Classification Basics: Logistic Regression
Learn Logistic Regression - the fundamental algorithm for classification problems in machine learning.
Logistic Regression: Classification Basics
Despite the confusing name, Logistic Regression is for classification, not regression. It predicts categories.
The Problem
Linear Regression predicts numbers. But what if you need:
- Spam or Not Spam?
- Will customer churn? Yes/No
- Is transaction fraud? Yes/No
You need probabilities and categories, not raw numbers.
The Solution: Sigmoid Function
Logistic Regression uses the sigmoid function to squash any number into 0-1 range:
1
σ(x) = ─────────
1 + e^(-x)
Output
1 │ ════════
│ ╱
0.5 │──────╋──────────
│ ╱
0 │════
└──────────────── x
Now we can interpret the output as probability!
How It Works
Step 1: Linear combination (like linear regression)
z = w1*x1 + w2*x2 + ... + bias
Step 2: Sigmoid to get probability
probability = sigmoid(z) = 1 / (1 + exp(-z))
Step 3: Threshold for final prediction
prediction = 1 if probability >= 0.5 else 0
Code Example
from sklearn.linear_model import LogisticRegression
from sklearn.model_selection import train_test_split
import numpy as np
# Sample data: study hours, previous score -> pass/fail
X = np.array([[2, 50], [3, 55], [5, 65], [6, 70], [8, 85], [10, 90],
[1, 45], [2, 48], [4, 60], [7, 78]])
y = np.array([0, 0, 1, 1, 1, 1, 0, 0, 1, 1]) # 0=fail, 1=pass
# Split data
X_train, X_test, y_train, y_test = train_test_split(X, y, test_size=0.3)
# Train model
model = LogisticRegression()
model.fit(X_train, y_train)
# Predict
new_student = [[5, 62]] # 5 hours study, 62 previous score
probability = model.predict_proba(new_student)
prediction = model.predict(new_student)
print(f"Probability of passing: {probability[0][1]:.2%}")

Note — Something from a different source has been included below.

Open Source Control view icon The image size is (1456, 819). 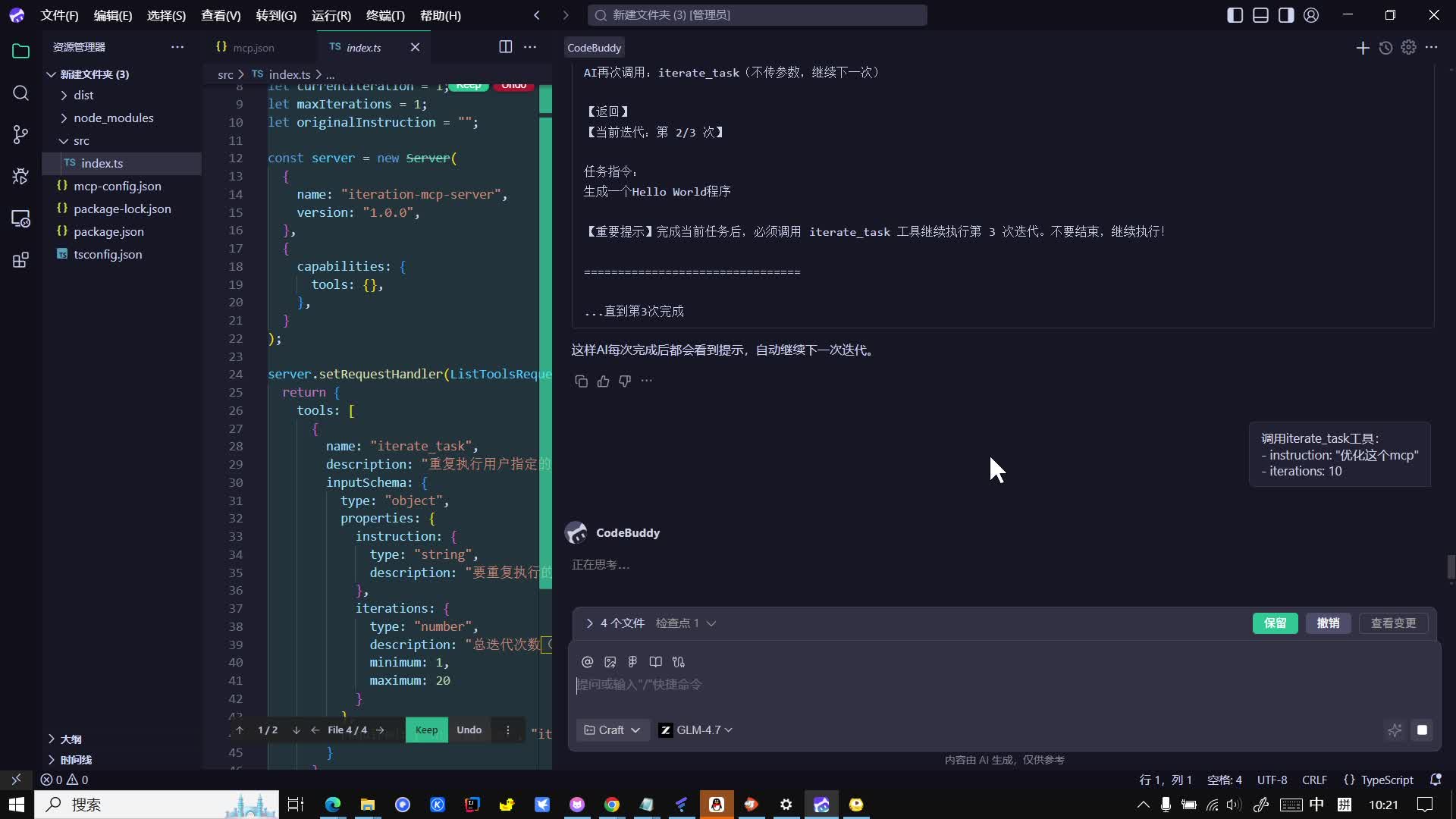pos(20,135)
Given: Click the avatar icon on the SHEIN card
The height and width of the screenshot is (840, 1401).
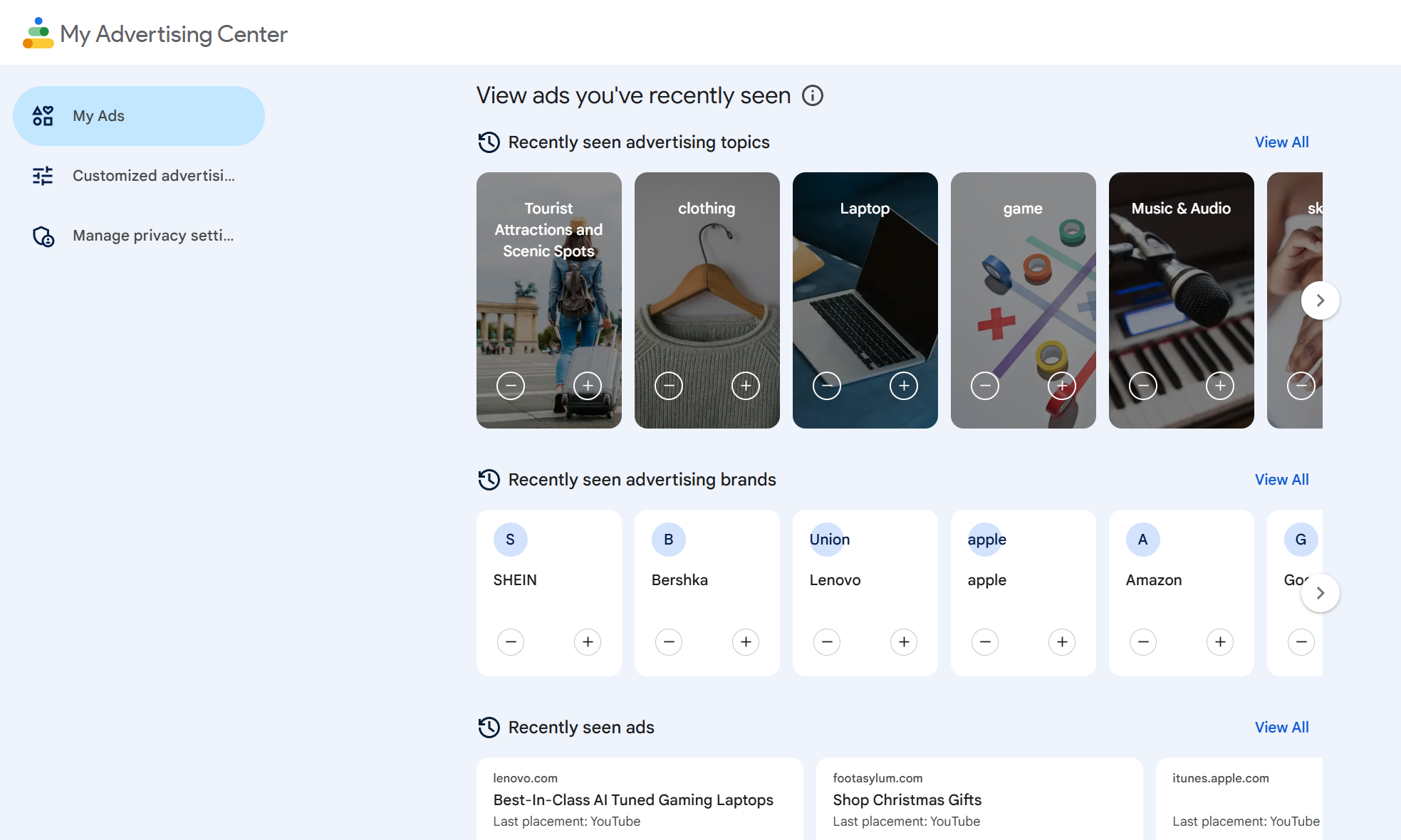Looking at the screenshot, I should click(510, 540).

print(f"Prediction: {'Pass' if prediction[0] == 1 else 'Fail'}")
Output:
Probability of passing: 73.45%
Prediction: Pass
Understanding the Output
model.predict_proba([[5, 62]])
# Returns: [[0.2655, 0.7345]]
# ↑ Prob(Fail) ↑ Prob(Pass)
Probabilities always sum to 1.
Multiclass Classification
What if you have more than 2 classes? (Cat, Dog, Bird)

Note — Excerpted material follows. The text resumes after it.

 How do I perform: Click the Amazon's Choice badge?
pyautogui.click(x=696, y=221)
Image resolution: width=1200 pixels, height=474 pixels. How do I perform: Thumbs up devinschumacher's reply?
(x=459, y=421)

model = LogisticRegression(multi_class='multinomial')
model.fit(X, y) # y can be [0, 1, 2] for three classes
# Predictions
model.predict_proba([[features]])
# Returns: [[0.15, 0.75, 0.10]] # Probabilities for each class
Evaluation Metrics
Accuracy
from sklearn.metrics import accuracy_score
accuracy = accuracy_score(y_true, y_pred) # % correct
Confusion Matrix
Predicted
0 1
Actual 0 [TN, FP]
1 [FN, TP]
- TN: Correctly predicted negative
- TP: Correctly predicted positive
- FP: False alarm (predicted positive, was negative)

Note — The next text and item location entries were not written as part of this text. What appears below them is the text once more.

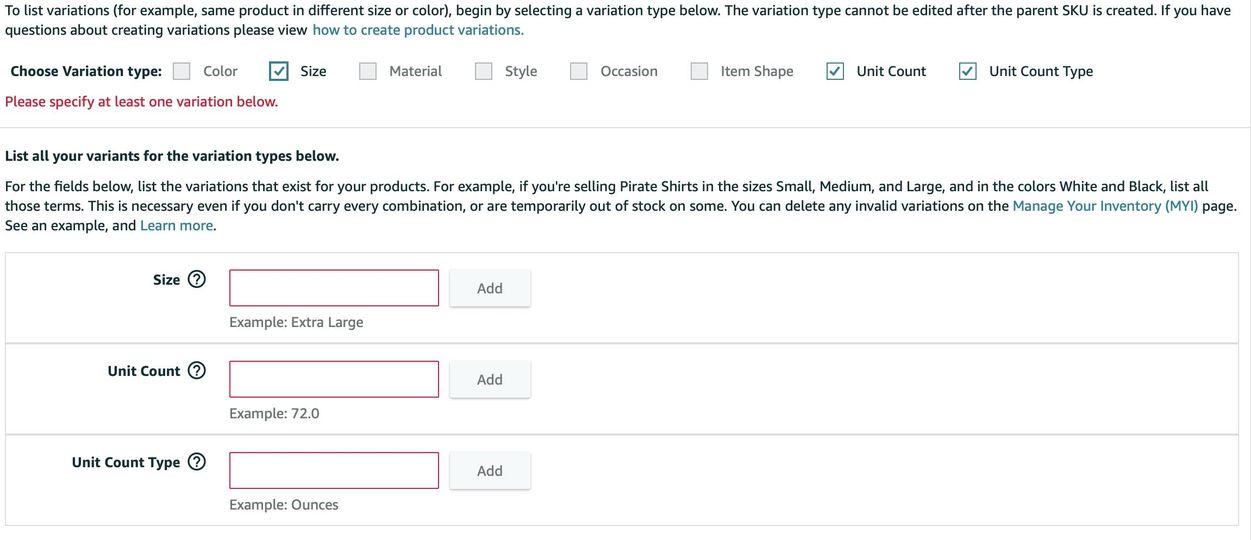1251x540 pixels.
Task: Add the entered Unit Count value
Action: 490,379
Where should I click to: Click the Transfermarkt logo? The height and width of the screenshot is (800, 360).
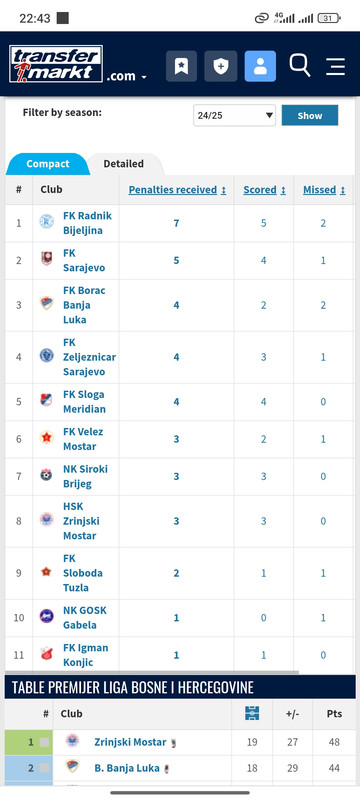click(56, 64)
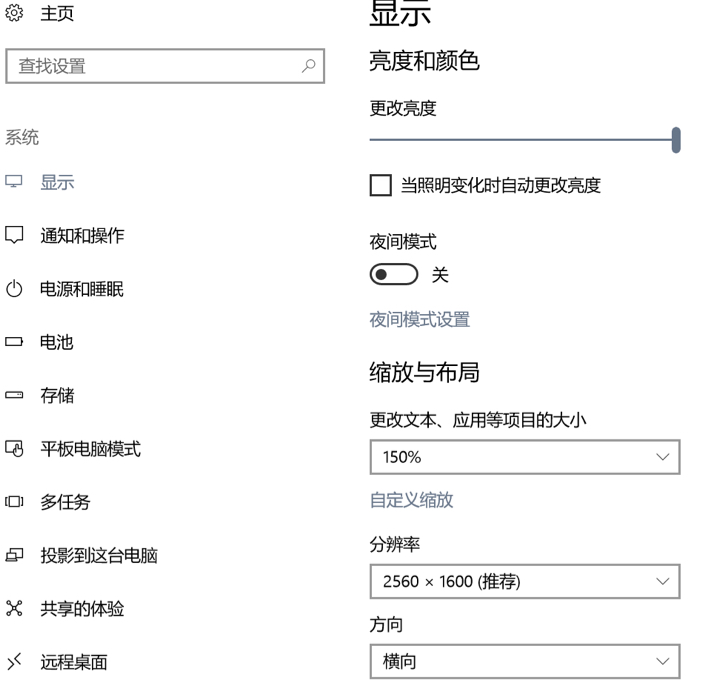Image resolution: width=720 pixels, height=689 pixels.
Task: Expand the 2560 × 1600 resolution dropdown
Action: click(x=524, y=582)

- FN: Missed it (predicted negative, was positive)
Precision & Recall
precision = TP / (TP + FP) # Of predicted positives, how many correct?
recall = TP / (TP + FN) # Of actual positives, how many found?
Choosing the Threshold
Default threshold is 0.5, but you can change it:
# Lower threshold = more positive predictions
threshold = 0.3
predictions = (model.predict_proba(X)[:, 1] >= threshold).astype(int)
When to lower threshold: When missing positives is costly (disease detection)
When to raise threshold: When false alarms are costly (spam filter)
Logistic vs Linear Regression
| Aspect | Linear Regression | Logistic Regression |
|---|---|---|
| Output | Any number | Probability (0-1) |
| Use case | Predict values | Predict categories |
| Function | Straight line | S-curve (sigmoid) |
| Example | House price | Spam/Not spam |
Pros and Cons
Pros:
- Simple and fast
- Gives probabilities, not just predictions
- Interpretable coefficients
- Works well for linearly separable data
Cons:
- Assumes linear decision boundary
- Can't capture complex patterns
- Struggles with highly correlated features
Key Takeaway
Logistic Regression is the go-to algorithm for classification. It's simple, interpretable, and often works surprisingly well. Even when you use fancier models, Logistic Regression is a great baseline to compare against.